=== RECORDS SHOWN ===

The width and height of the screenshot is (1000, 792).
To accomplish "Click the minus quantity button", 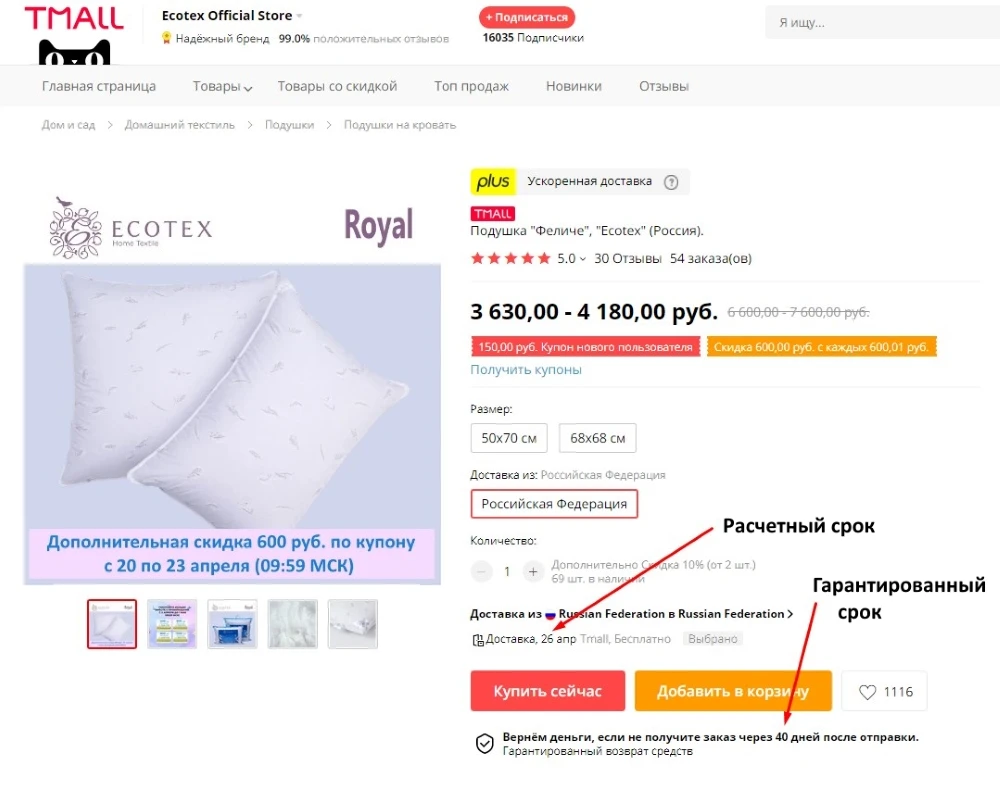I will point(482,571).
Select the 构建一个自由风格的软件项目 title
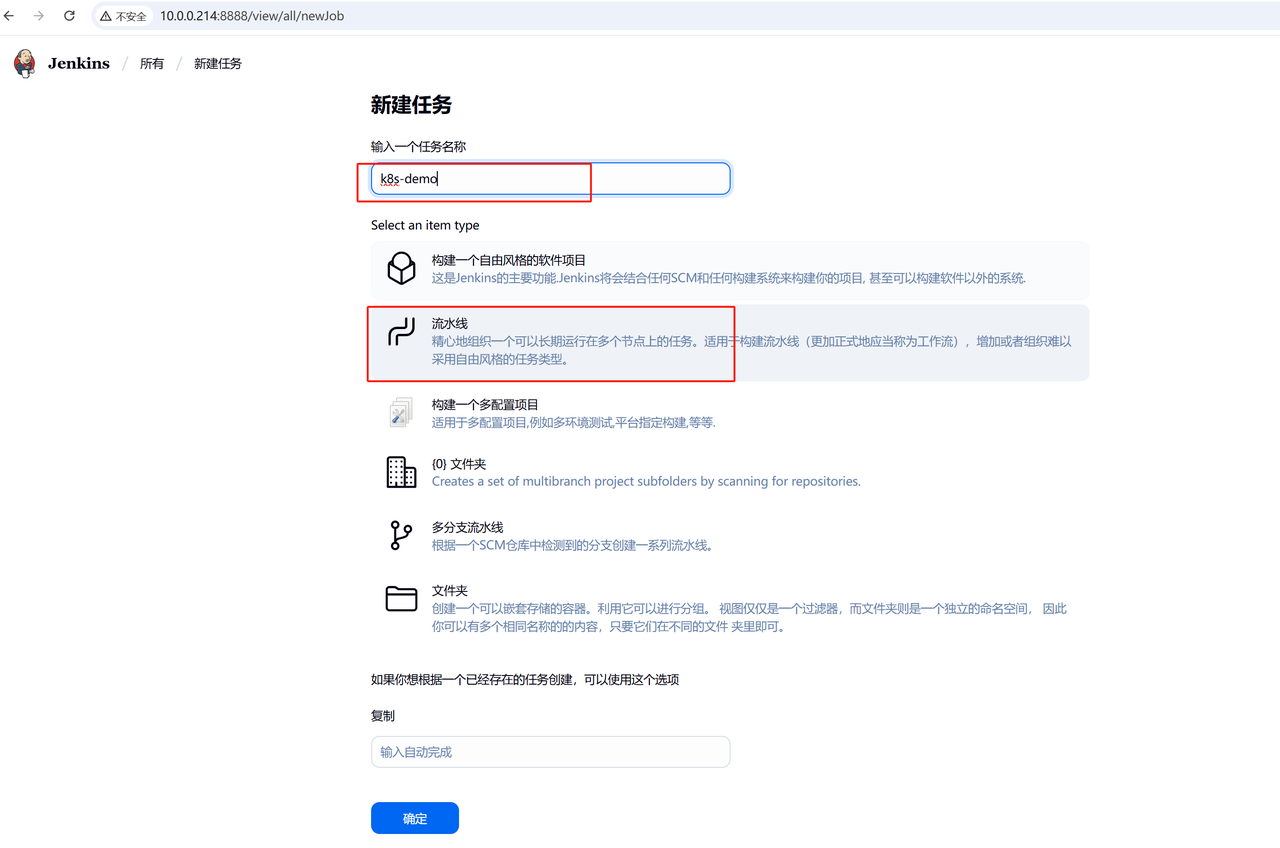 [x=509, y=260]
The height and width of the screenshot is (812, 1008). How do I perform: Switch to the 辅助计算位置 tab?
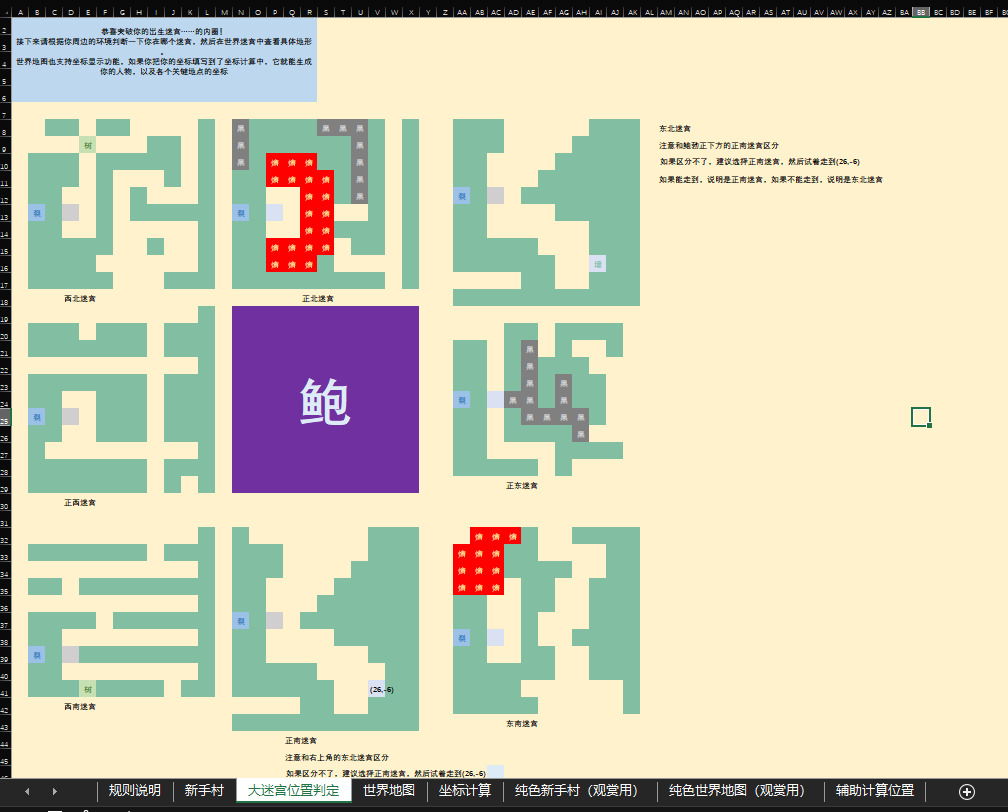coord(874,790)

===

Give again, word for word, the line containing "Select the 构建一个自由风格的软件项目 title" and every line after it to the end of the records; leave out the pictures.

**EXERCISE ANSWER**
Select the 构建一个自由风格的软件项目 title
 [x=509, y=260]
The height and width of the screenshot is (812, 1008). How do I perform: Switch to the 辅助计算位置 tab?
coord(874,790)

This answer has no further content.